Una densa nube de humo blanco y el aroma a tabaco concentrado inundaban el pequeño consultorio de la doctora Noemí Cifuentes. Había fracasado en numerosos intentos de terminar con su vicio y finalmente lo había aceptado como una parte de ella.
En tan solo dos años podría jubilarse y se dedicaría a publicar alguno de los tantos ensayos y novelas sobre psicoanálisis que había escrito a lo largo de su vida. Hasta entonces, sus días transcurrían de lunes a viernes escuchando los problemas de sus frustrados o deprimidos pacientes.
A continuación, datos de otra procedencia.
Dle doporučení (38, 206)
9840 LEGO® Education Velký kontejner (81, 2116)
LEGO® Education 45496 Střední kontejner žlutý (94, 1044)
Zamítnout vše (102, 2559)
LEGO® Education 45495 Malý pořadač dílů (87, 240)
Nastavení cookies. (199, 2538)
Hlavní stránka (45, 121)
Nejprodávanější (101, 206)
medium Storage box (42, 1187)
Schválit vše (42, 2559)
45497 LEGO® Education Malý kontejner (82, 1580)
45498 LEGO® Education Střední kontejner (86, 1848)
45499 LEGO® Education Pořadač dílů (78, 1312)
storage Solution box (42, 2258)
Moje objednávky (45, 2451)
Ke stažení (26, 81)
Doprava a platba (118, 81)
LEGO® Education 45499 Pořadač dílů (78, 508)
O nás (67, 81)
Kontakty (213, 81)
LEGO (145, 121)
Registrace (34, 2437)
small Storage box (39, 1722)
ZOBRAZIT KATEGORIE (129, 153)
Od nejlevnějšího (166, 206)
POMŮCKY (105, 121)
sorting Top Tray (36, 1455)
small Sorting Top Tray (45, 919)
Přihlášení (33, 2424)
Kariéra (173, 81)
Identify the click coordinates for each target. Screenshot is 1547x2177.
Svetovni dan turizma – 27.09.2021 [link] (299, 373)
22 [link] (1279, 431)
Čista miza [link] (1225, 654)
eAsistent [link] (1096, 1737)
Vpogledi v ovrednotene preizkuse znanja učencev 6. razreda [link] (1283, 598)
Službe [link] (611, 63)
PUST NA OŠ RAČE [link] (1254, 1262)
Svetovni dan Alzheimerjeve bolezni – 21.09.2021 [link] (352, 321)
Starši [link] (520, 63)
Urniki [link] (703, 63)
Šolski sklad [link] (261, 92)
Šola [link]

Alguna vez había disfrutado de sus fines de semana junto a sus dos hijas y su esposo. Tras la muerte de su marido y con sus hijas en el extranjero, su principal entretenimiento era desgrabar las historias de vida que le confiaban. Utilizaba aquello que escuchaba para escribir. Mezclaba los relatos entre ellos, los modificaba y los decoraba un poco para que resultasen más interesantes. No había nada de malo en eso, después de todo, hasta el mismo Freud había publicado la vida privada de sus pacientes cambiando sus nombres para proteger de esa manera su identidad.
Había estado escuchando antiguas grabaciones durante casi todo el sábado y rescatando pequeñas frases y fragmentos de sueños o vivencias que apuntaba en el Word de la netbook que su hija mayor le había regalado para Navidad. Desde entonces, no imaginaba sus días sin tener acceso a toda la información que necesitaba a tan solo un click de distancia.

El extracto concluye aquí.